EXERCISE DETAILS → Go through the listing and copy each line with the string "Switch".
***** RECORDS SHOWN *****
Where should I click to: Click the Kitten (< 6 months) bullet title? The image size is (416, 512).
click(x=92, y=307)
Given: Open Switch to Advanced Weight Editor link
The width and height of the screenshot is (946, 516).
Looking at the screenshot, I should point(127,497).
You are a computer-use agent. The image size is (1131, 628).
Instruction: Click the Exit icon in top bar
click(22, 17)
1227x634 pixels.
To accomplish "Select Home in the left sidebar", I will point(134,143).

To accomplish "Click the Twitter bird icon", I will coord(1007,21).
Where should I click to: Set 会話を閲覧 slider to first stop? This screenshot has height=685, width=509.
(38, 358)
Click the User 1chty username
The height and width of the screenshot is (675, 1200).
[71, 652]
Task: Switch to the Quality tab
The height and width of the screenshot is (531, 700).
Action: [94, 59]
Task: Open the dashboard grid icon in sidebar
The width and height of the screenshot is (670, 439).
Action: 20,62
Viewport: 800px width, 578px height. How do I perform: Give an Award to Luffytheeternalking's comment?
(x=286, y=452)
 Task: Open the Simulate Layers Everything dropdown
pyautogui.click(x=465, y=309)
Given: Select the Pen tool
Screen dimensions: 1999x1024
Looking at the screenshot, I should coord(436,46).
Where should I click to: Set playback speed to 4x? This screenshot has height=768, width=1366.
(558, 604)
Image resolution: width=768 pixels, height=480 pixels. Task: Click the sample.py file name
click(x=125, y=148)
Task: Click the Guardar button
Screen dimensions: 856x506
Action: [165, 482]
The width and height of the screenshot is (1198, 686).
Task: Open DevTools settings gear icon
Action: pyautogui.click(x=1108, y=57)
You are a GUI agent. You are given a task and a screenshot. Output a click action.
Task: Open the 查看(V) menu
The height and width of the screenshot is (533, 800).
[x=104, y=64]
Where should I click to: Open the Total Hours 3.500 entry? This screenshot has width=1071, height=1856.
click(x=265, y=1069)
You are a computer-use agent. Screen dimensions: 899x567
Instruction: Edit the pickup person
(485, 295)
*****
RESPONSE TO THE TASK →
Given: Open Switch to Advanced Weight Editor link
Task: Switch to the Quality tab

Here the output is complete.